(Stored records)
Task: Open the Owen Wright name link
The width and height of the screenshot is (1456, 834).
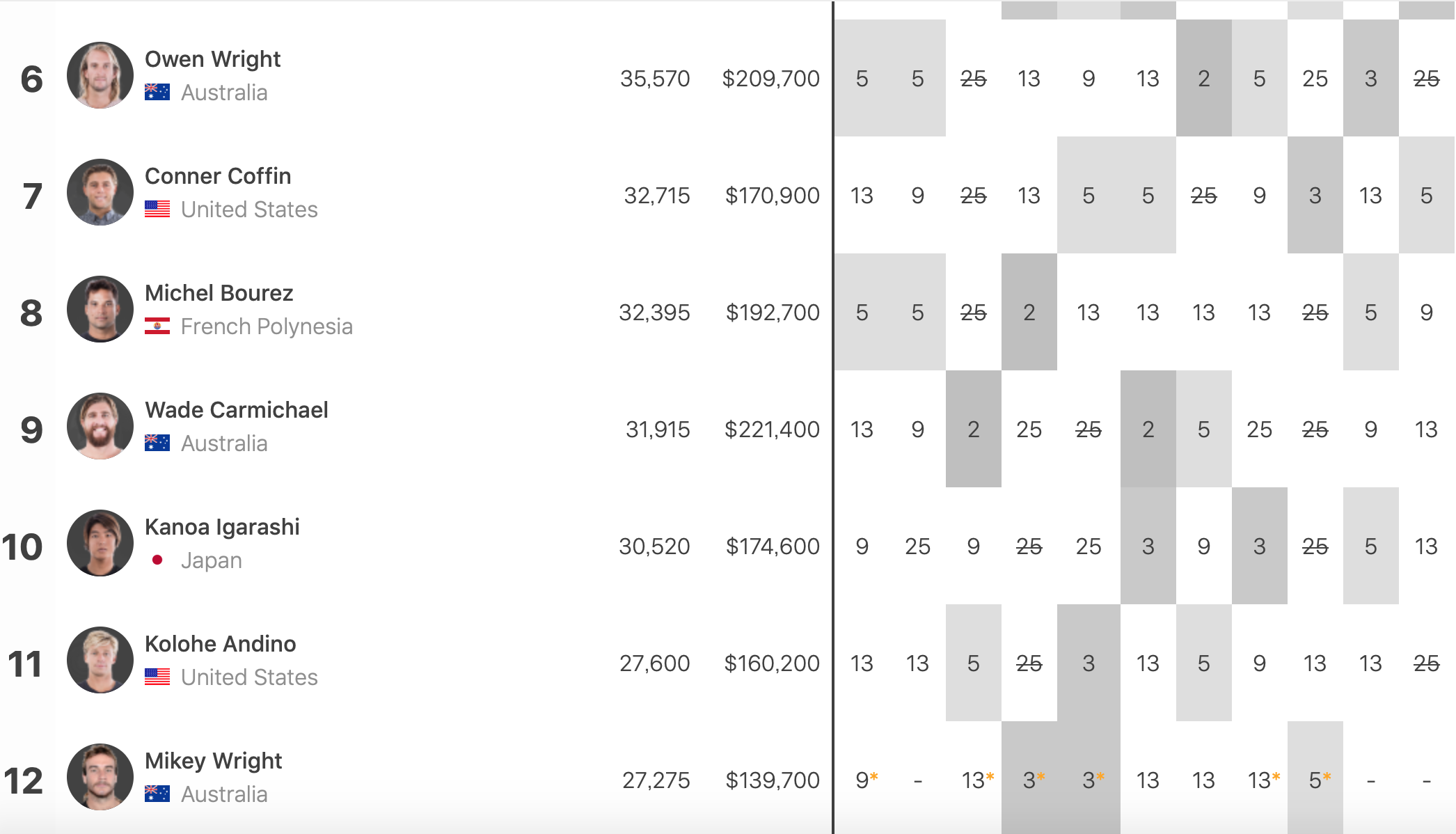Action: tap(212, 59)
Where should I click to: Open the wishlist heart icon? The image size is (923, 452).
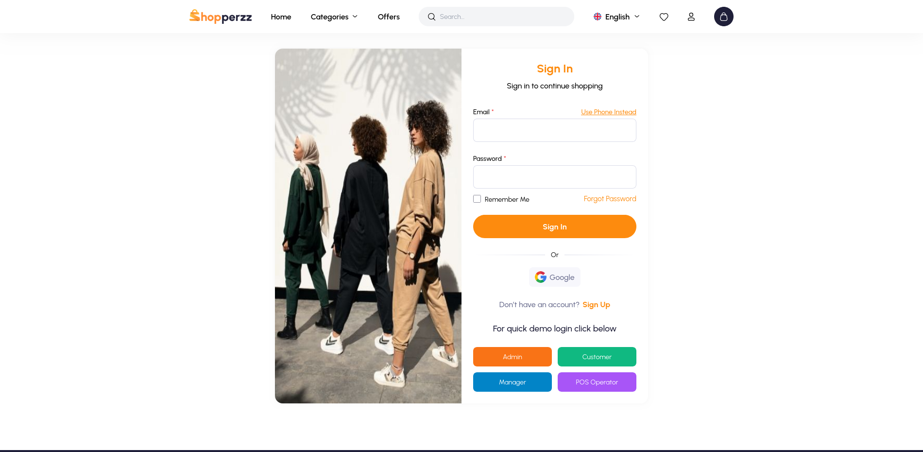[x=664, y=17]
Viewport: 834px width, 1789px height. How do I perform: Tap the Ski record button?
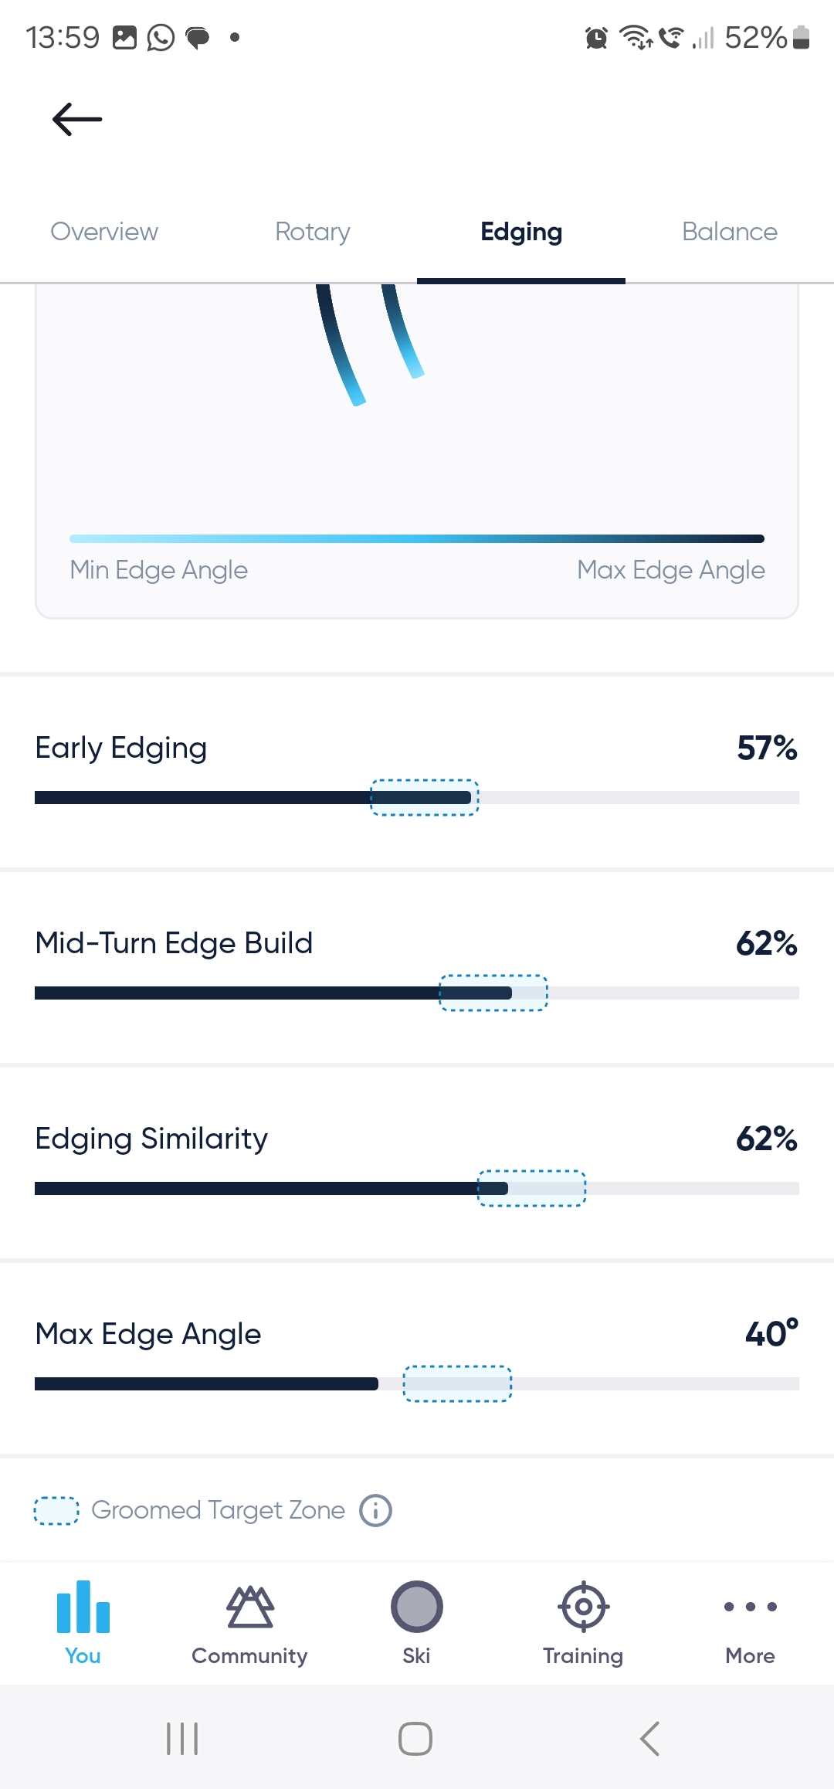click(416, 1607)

==

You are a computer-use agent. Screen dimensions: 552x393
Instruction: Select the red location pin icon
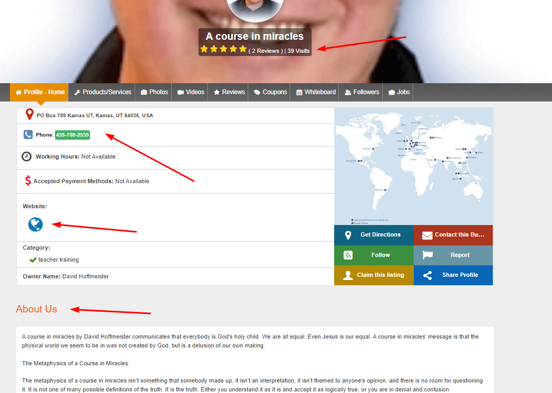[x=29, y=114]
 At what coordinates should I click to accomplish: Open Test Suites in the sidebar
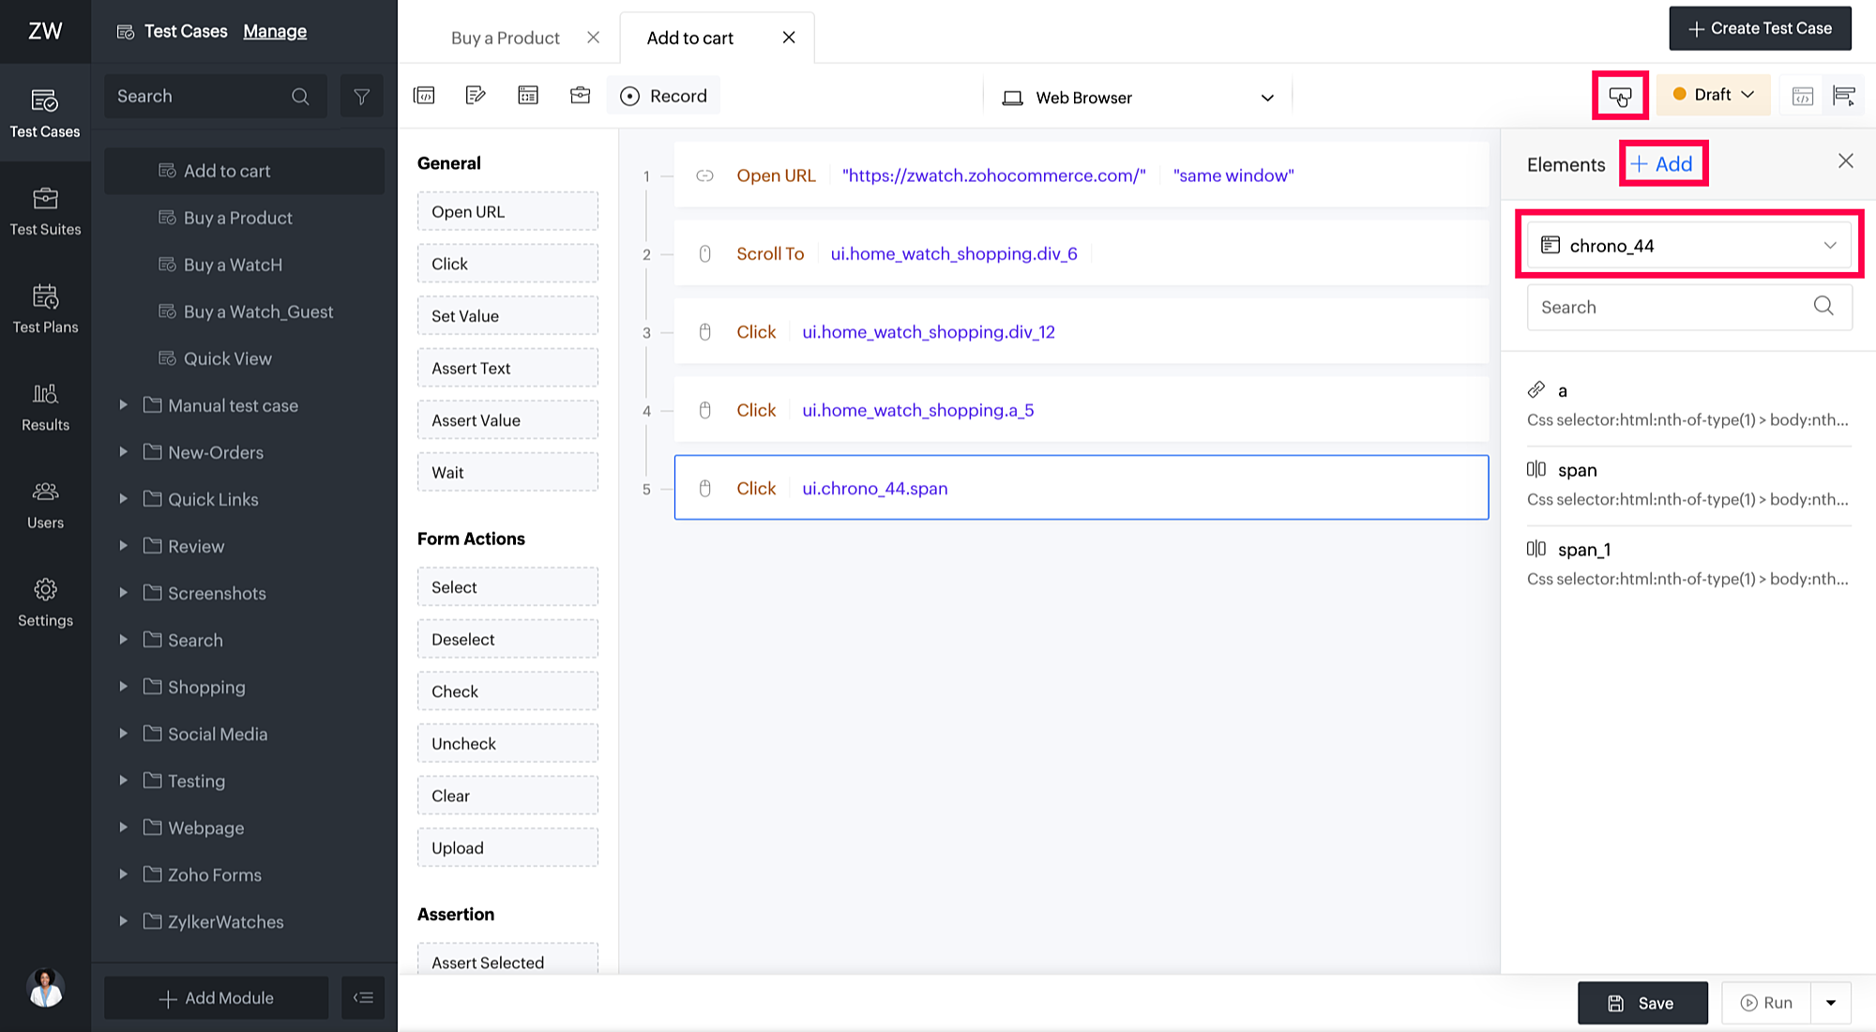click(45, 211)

EXERCISE INSTRUCTIONS: In the part of the material that opens with the line containing "Viewport: 834px width, 1789px" and closes with the line containing "click(416, 1607)", rename "Ski record button" to "Ski history button" and reproduce only those lines with nothing else changed. Leave the pictures out of your answer.

THE REPLY:
Viewport: 834px width, 1789px height. How do I perform: Tap the Ski history button?
click(416, 1607)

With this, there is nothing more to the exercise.